Pemanfaatan Tumbuhan Obat Yang Berpotensi Mengobati Gangguan Pada Lambung Di Desa Parit Raja Kecamatan Sejangkung Kabupaten Sambas
Abstract
Medicinal plants was used by community as traditional medicine to redused the symptoms of a disease. The study to analyze medicinal plants utilization, plant use value, influence of socio-economic factor of general public utilization and spirit medium to analyze potencially medicinal plants was used to treat stomach disease in Parit Raja District Sambas regency. Some stomach disease include diarrhea, dysentery, worms, constipation, vomiting and stomachache (Thariq et al, 2015). The data was collected by interview to general public with purposive sampling technique and analyze using botany index I,e, Use Value (UV), Family Impotance Value (FIV), Informant Concencus Factor (ICF), Fidelity Level (FL), socio economic factor using chi-square test and spitir medium use Snowball Sampling technique. There"™s 36 species of medical plant has found belong to 27 families comprised Zingiberaceae, Lamiaceae, Asteraceae, Rubiaceae, Solanaceae, Dilleniaceae, Amarylidaceae and other species.The higest value of UV is kalimaok (0,98), saudagar (0,80), jambu partokal (0,65), engkodok (0,61) and bawang merah (0,60). The highest value of FIV is Asteraceae family (24,42%). The highest value of ICF is stomachache include kalimaok (287) and saudagar (226). The highest FL value 100% are 15 species. Used medicinal plants of habitus by general people and spirit medium is herb (50%) and (57%). Socioeconomic factors affected on age, gender, marital status, last graduate, employment and region.

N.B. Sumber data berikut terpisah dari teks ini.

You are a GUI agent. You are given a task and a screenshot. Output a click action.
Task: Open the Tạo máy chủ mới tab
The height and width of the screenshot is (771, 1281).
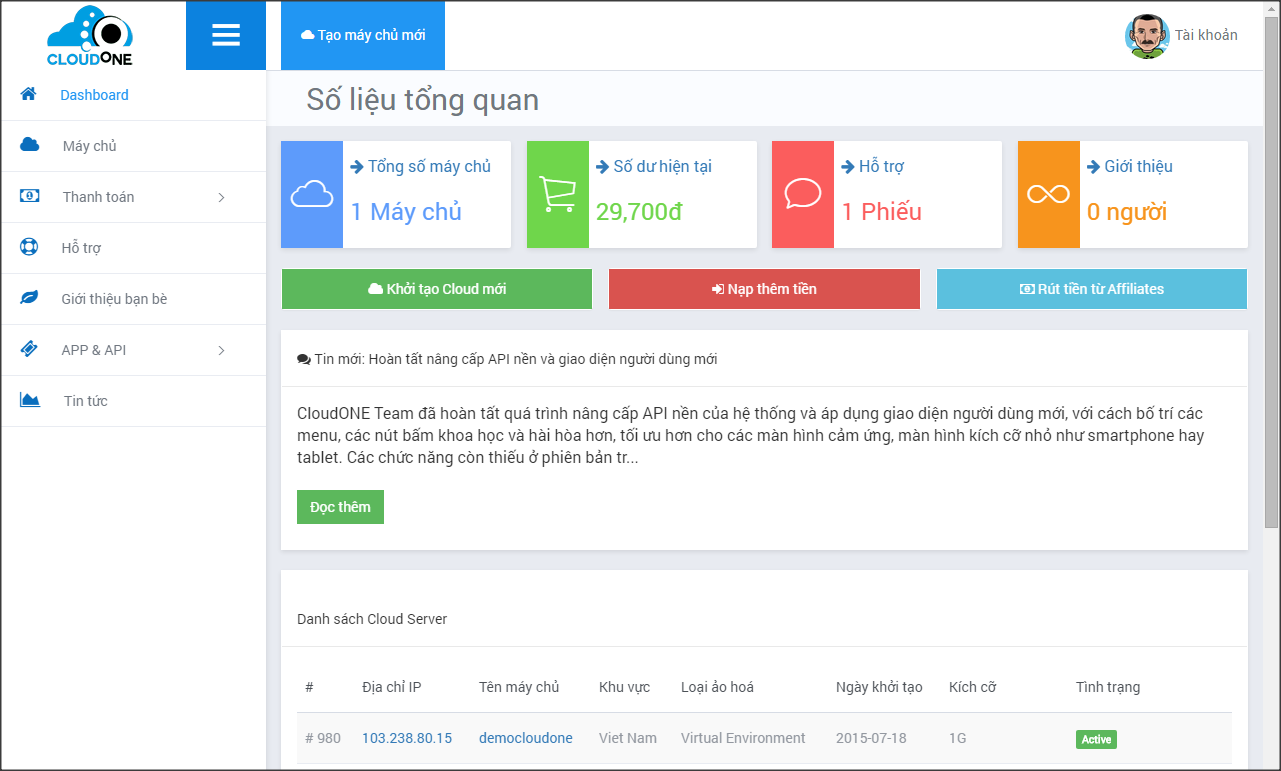[x=363, y=35]
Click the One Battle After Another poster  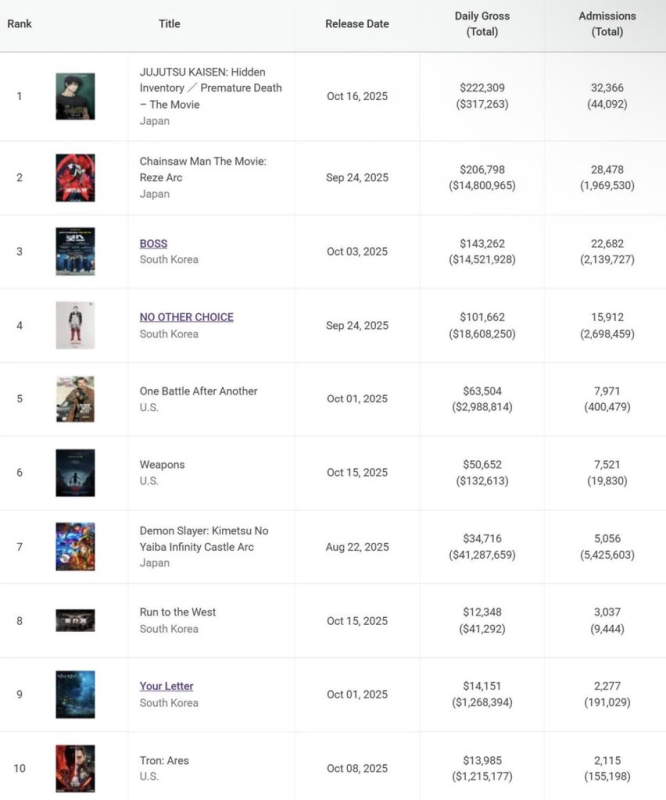[75, 399]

Keywords : Medicinal plants, Parit Raja District, stomach disease
Abstrak
Tumbuhan obat merupakan tumbuhan yang digunakan oleh masyarakat sebagai obat tradisional guna mengurangi gejala penyakit yang di alami. Tujuan dari penelitian ini untuk menganalisis jenis tumbuhan oba, nilai guna tumbuhan dan faktor sosial ekonomi masyarakat umum dan dukun dalam memanfaatkan tumbuhan obat yang berpotensi mengobati gangguan pada lambung di Desa Parit Raja Kecamatan Sejangkung Kabupaten Sambas. Beberapa penyakit yang menyerang lambung diantaranya yaitu diare, disentri (BAB berdarah), cacingan, konstipasi (sembelit), mual, dan muntah serta sakit perut (Tariq et al. 2015). Pengambilan sampel adalah melalui wawancara dengan masyarakat umum dengan teknik purposive sampling menggunakan beberapa indeks seperti Use Value (UV), Famili Importance Value (FIV), Informant Concencus Factor (ICF) Fidelity Level (FL) dan factor sosial ekonomi menggunakan table chi-square. Sedangkan dukun (battra) mengunakan teknik Snowball sampling.. Hasil penelitian ditemukan sebanyak 36 spesies tumbuhan obat tergolong 27 famili, sebagian besar adalah famili Zingiberaceae, Lamiaceaee, Rubiaceae, Solanaceae, Asteraceae, Dilleniaceae, Amarylidaseae serta spesies lainnya. Nilai UV tertinggi yaitu kalimaok (0,98), saudagar (0,80), jambu partokal (0,65), engkodok (0,61) dan bawang merah (0,60). Nilai FIV tertinggi adalah pada family Asteraceae (24,42%). Nilai ICF tertinggi yaitu pada penyakit sakit perut yakni kalimaok (287) dan saudagar (226). Nilai FL tertinggi yaitu 100% sebanyak 15 spesies tumbuhan obat. Pemanfaatan tumbuhan obat berdasarkan habitus yang paling banyak digunakan oleh masyarakat umum dan dukun adalah tumbuhan herba (50%) dan (57%). Faktor sosial ekonomi yang berpangaruh seperti usia, jenis kelamin, status pernikahan, pendidikan terakhir, pekerjaan dan tempat tinggal.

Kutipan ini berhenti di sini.